[[ DATA, beginning ]]

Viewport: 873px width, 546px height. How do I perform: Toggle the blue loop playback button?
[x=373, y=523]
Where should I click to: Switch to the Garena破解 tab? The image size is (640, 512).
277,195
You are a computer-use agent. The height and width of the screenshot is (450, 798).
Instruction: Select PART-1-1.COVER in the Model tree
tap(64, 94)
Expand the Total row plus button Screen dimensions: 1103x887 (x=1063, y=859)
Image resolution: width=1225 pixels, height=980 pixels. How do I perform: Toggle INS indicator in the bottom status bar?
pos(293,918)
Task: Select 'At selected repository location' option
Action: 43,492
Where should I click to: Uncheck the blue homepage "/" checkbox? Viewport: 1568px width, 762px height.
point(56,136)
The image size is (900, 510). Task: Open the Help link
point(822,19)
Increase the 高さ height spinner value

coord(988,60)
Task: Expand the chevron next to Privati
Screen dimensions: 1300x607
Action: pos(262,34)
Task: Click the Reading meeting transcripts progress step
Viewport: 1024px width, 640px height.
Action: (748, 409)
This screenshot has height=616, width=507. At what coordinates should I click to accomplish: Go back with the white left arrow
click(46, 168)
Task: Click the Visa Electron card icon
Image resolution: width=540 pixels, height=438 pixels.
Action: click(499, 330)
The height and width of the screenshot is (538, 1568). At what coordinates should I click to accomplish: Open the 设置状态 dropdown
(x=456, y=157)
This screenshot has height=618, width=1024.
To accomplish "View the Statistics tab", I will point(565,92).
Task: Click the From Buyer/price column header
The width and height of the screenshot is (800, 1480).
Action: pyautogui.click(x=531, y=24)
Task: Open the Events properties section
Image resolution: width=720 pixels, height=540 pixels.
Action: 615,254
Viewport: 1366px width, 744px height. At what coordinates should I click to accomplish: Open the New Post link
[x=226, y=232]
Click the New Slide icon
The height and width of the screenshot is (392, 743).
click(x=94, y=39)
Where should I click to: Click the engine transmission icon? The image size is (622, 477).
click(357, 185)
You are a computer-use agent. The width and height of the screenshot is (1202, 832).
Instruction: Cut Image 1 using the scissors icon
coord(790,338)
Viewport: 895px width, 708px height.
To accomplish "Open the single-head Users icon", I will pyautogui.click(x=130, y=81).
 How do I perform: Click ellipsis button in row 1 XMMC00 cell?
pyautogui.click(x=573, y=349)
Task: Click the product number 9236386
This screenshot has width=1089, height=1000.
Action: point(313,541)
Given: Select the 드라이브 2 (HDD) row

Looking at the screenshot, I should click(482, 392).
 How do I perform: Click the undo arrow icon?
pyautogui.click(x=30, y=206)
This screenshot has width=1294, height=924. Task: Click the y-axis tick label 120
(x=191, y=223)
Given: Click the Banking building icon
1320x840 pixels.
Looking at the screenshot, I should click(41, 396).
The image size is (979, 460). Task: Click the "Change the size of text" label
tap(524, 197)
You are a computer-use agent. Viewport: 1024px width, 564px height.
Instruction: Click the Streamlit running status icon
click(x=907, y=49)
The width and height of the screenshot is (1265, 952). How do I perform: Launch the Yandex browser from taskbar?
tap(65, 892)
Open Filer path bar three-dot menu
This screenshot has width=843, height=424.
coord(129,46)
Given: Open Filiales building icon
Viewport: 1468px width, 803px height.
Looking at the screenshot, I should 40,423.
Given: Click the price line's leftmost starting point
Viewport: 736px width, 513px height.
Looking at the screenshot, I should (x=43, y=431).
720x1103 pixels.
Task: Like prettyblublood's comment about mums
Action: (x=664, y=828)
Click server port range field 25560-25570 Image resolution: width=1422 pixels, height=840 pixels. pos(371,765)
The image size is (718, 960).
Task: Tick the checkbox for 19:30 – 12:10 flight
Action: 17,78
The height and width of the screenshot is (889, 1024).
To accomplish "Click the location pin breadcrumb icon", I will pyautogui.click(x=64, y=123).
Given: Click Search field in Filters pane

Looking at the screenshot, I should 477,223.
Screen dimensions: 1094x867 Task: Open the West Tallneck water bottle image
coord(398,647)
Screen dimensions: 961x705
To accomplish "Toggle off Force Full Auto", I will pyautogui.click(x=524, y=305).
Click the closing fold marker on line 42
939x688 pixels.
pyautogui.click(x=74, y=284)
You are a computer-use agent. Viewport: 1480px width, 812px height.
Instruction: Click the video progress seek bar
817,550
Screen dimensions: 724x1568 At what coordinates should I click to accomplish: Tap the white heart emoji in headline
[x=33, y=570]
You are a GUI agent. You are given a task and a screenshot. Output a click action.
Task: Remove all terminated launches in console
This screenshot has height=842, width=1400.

[[ DATA, end ]]

WHAT YOU WILL DO.
Retype, exactly as written, each line from the one containing "You are a GUI" through the last line of the listing above, and leave out all other lines.

WRITTEN RESPONSE.
You are a GUI agent. You are given a task and a screenshot. Output a click action.
Task: Remove all terminated launches in console
This screenshot has height=842, width=1400.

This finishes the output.